Part of a data file:
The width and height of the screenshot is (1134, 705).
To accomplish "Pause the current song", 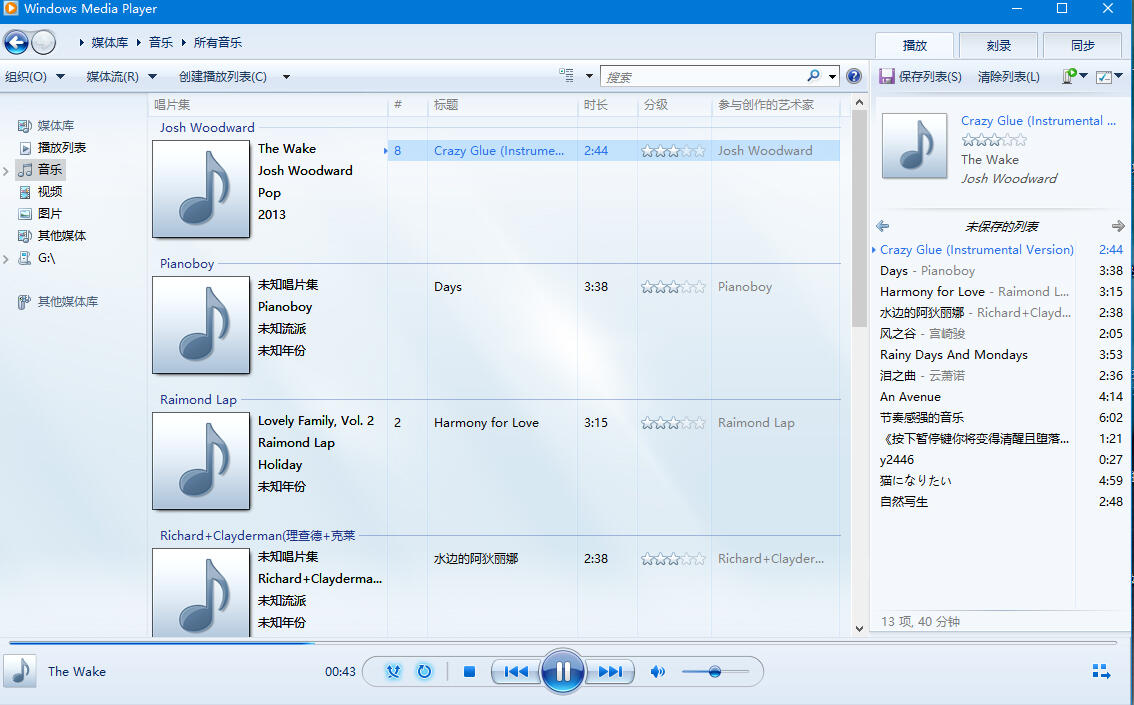I will coord(562,672).
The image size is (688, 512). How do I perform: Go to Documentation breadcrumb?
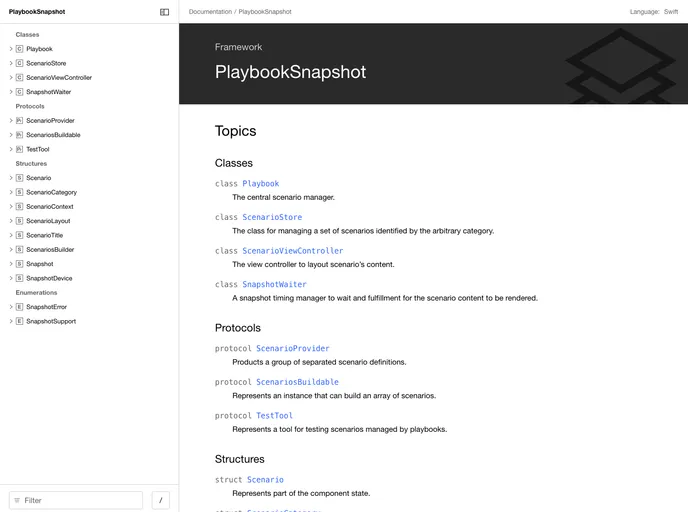tap(209, 12)
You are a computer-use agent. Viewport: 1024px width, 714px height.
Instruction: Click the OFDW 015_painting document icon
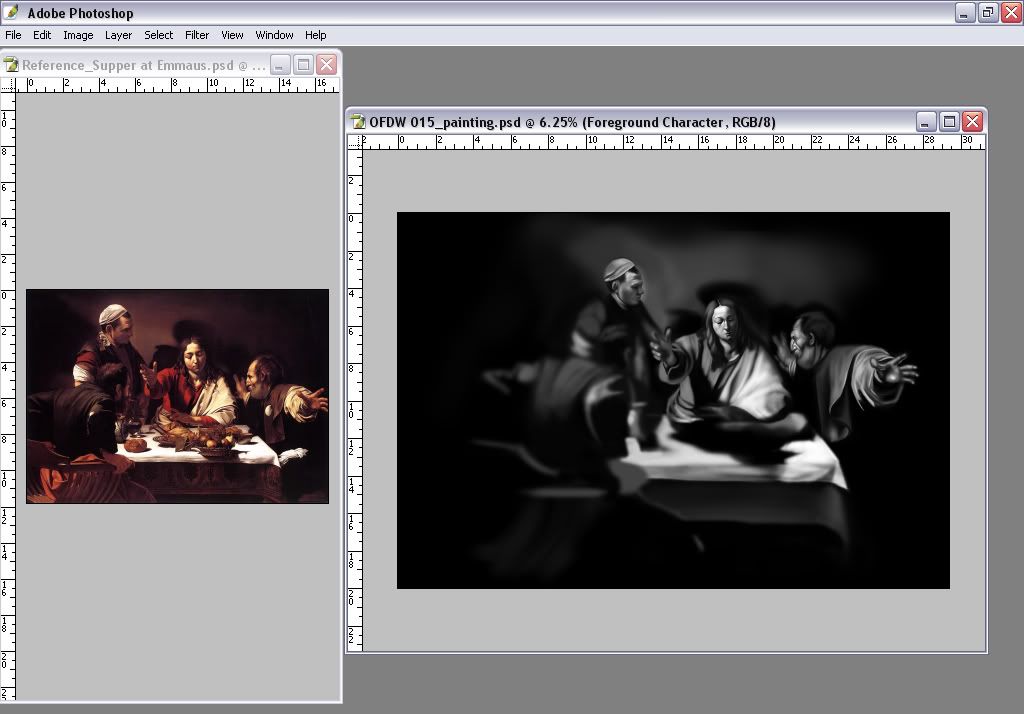358,122
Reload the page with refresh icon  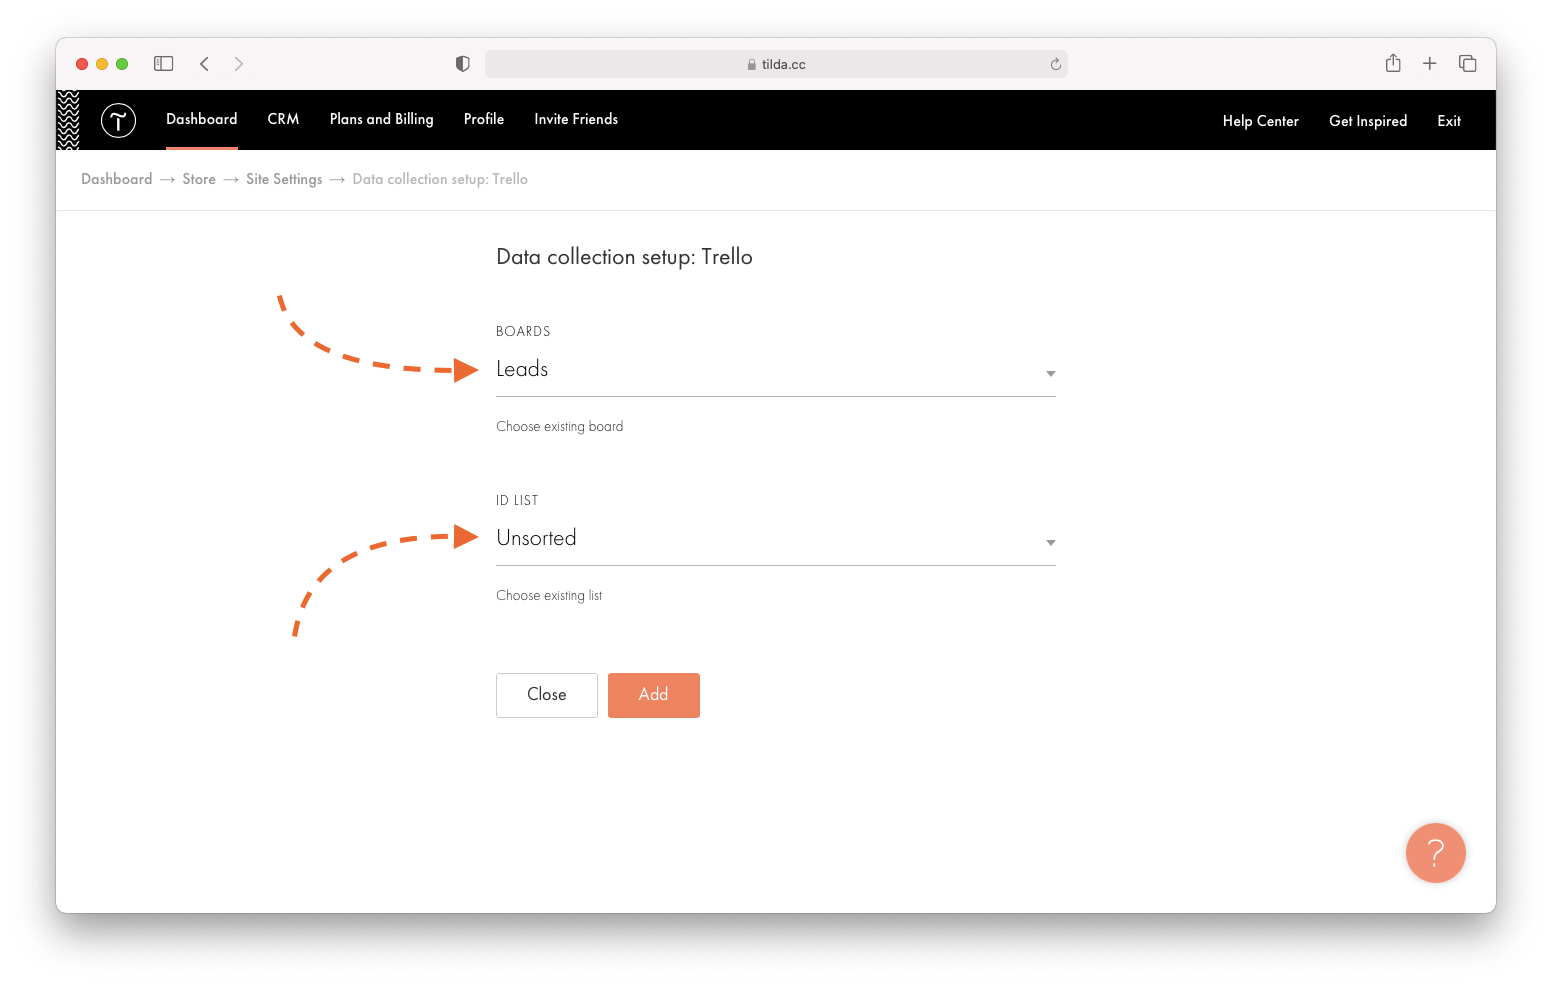(x=1055, y=63)
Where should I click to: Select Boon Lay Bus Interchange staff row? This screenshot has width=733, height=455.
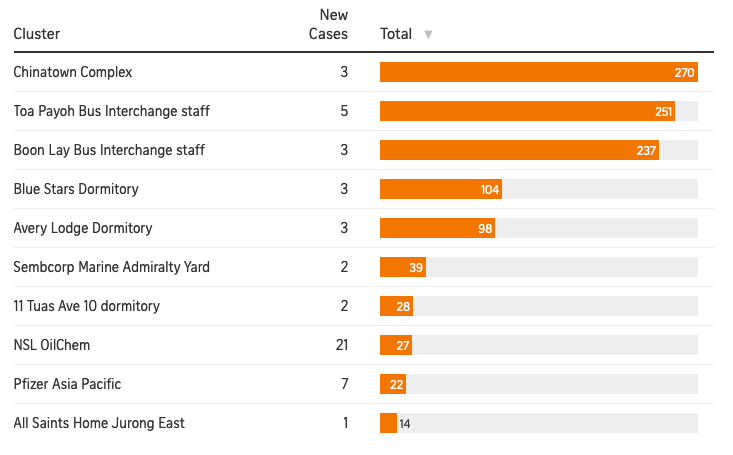[x=109, y=150]
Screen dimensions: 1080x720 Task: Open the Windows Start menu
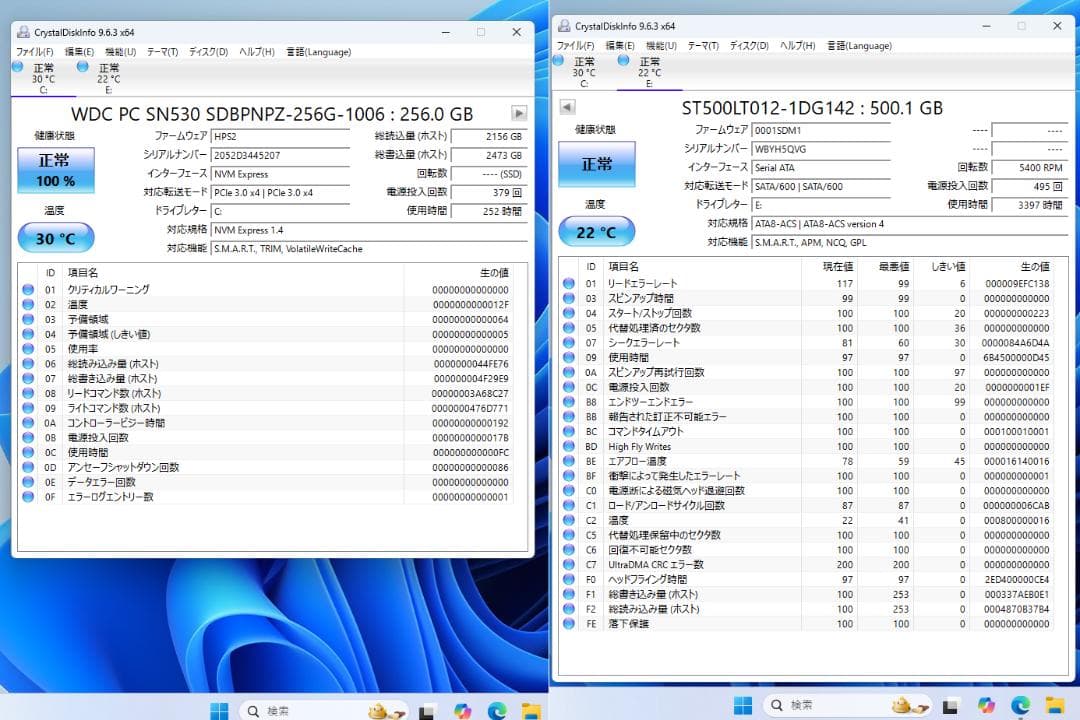pos(218,708)
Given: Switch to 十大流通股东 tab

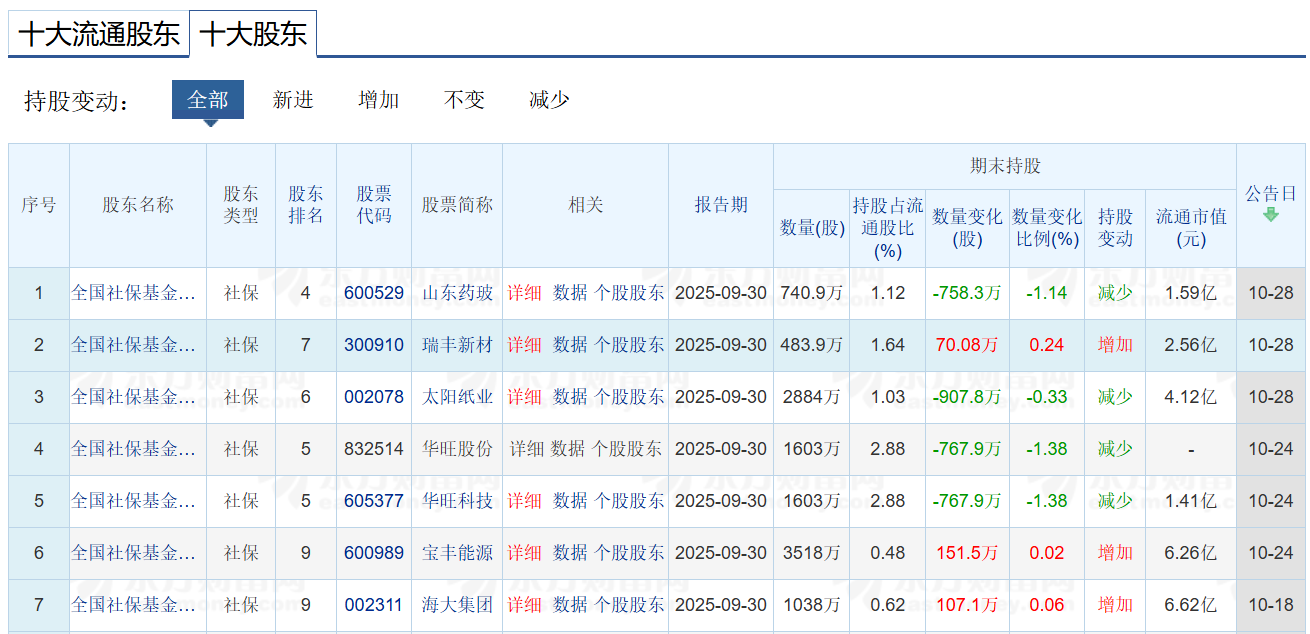Looking at the screenshot, I should [x=98, y=34].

TASK DESCRIPTION: Locate every line in the records above that contains the word "height", and copy each of those lines.

THE RESPONSE:
The width and height of the screenshot is (1134, 705).
You are a computer-use agent. Viewport: 1024px width, 714px height.
Where should I click to: Select Boon Lay Bus Interchange staff row? This screenshot has width=733, height=455.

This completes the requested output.